Bau khas vagina wanita merebak ke luar. Benar dugaan saya, bulu kemaluan cewek yang satu ini begitu lebat. Bahkan bulu kemaluannya menyebar tumbuh teratur keluar dari celana dalamnya sampai ke pusar. Lebih gilanya lagi, sepertinya Leni tidak pernah memotong atau merapikan bulu kemaluannya. Terbukti, bulunya panjang sekali, lebih dari 7 cm. bulu kemaluan tersebut saya belai lembut sementara bibir saya mulai mencari-cari leher jenjangnya. Satu tangan saya yang lain mulai bergerak mengelus-ngelus paha dalamnya.

Bibir saya bergerak terus ke atas mencari cuping telingannya. Bau parfum pleasure sayup-sayup menerpa hidung, membuat saya semakin terangsang. Lidah saya mulai bermain di sekeliling cuping telinganya, bergerak perlahan menelusuri lubang telinganya. Tak sadar Leni mulai melenguh halus, tapi tidak lama karena ia tersadar dan berusaha mengecilkan suaranya takut terdengar divisi sebelah.

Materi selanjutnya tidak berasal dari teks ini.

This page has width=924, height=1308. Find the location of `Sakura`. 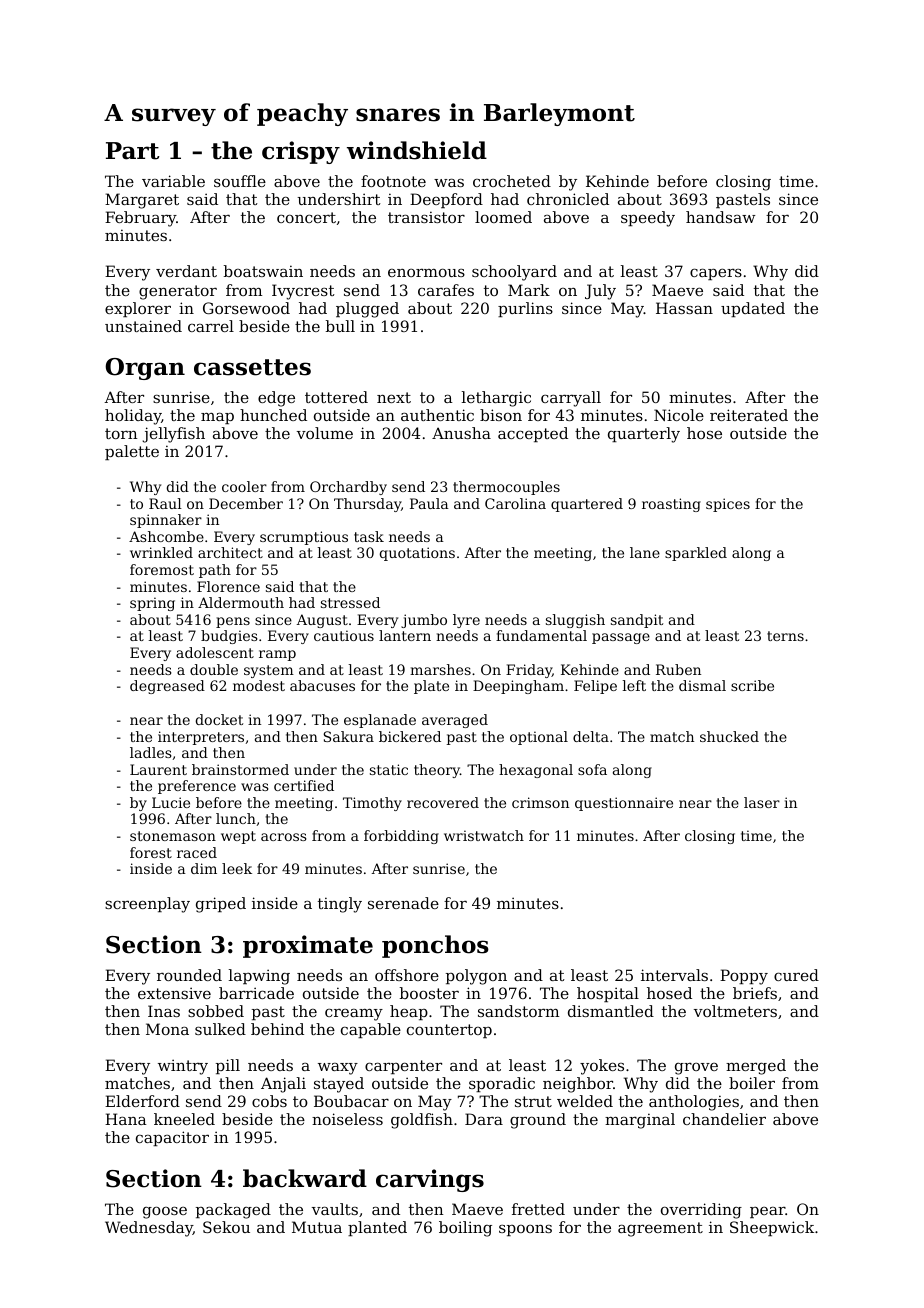

Sakura is located at coordinates (349, 736).
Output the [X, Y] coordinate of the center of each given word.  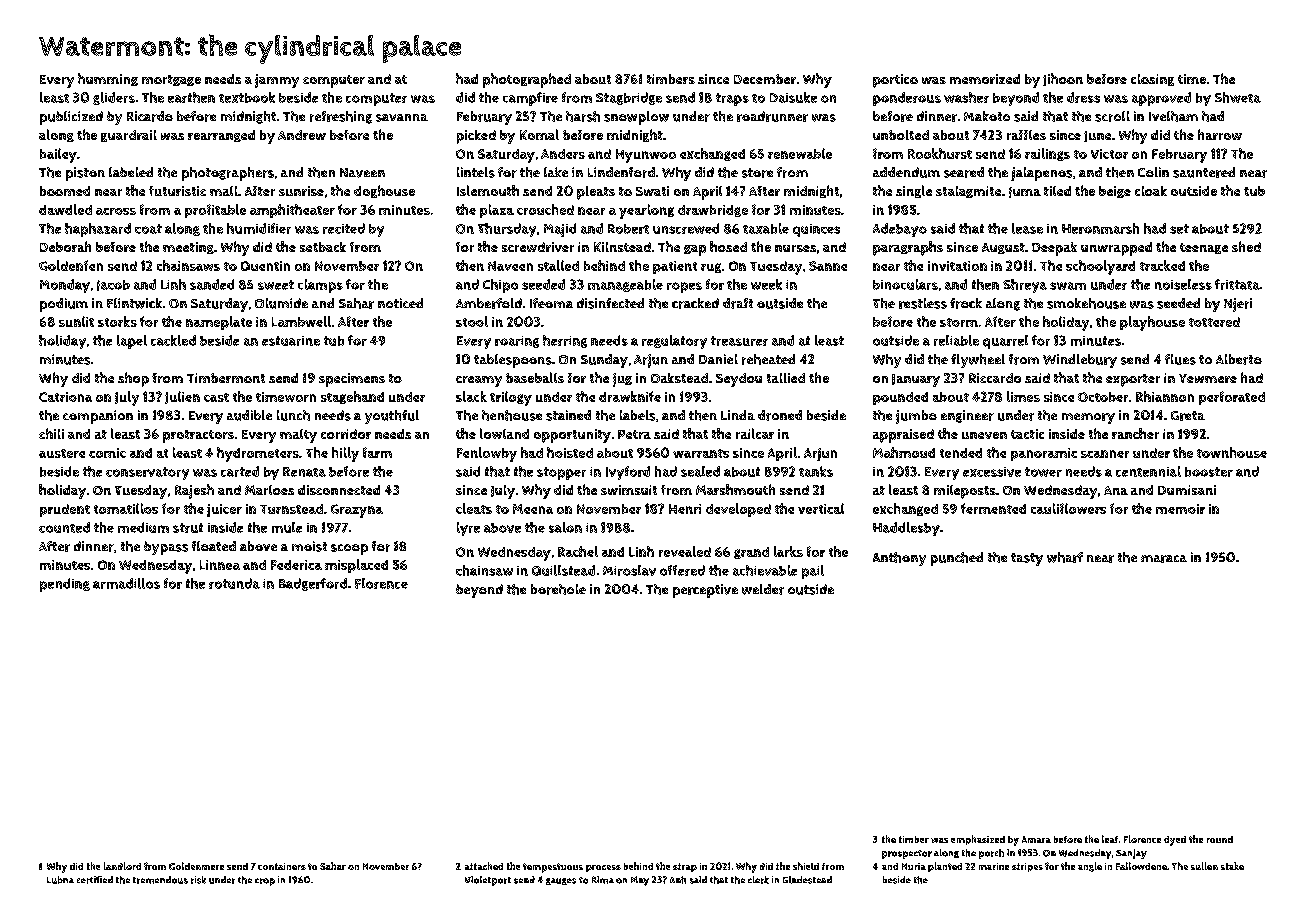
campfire [530, 99]
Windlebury [1080, 361]
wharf [1065, 557]
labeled [131, 172]
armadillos [126, 583]
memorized [985, 79]
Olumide [281, 303]
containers [282, 866]
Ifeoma [551, 303]
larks [788, 551]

Sembari lidah saya bermain di kupingnya, jari tangan saya mulai bergerak ke arah bibir vaginanya. Saya sempat kaget, bibir itu sudah basah, sangat basah. Perlahan saya membuka bibir surga tersebut. Terasa hangat dan ya Tuhan, clitorisnya ekstra besar. Saya mulai membuat usapan melingkar mengelilingi bibir luar kemaluannya, makin lama semakin kencang. Sekitar 2 menit, tangan saya yang satunya membantu membuka bibir kemaluan tersebut, lalu tangan kanan saya mulai bergerak mengitari pintu saluran kencingnya. Pengalaman saya, banyak wanita yang merasakan sensasi yang luar biasa jika muara uterusnya ini dirangsang, termasuk Leni. Saya tidak menemui banyak kesulitan karena vagina Leni sudah begitu basah.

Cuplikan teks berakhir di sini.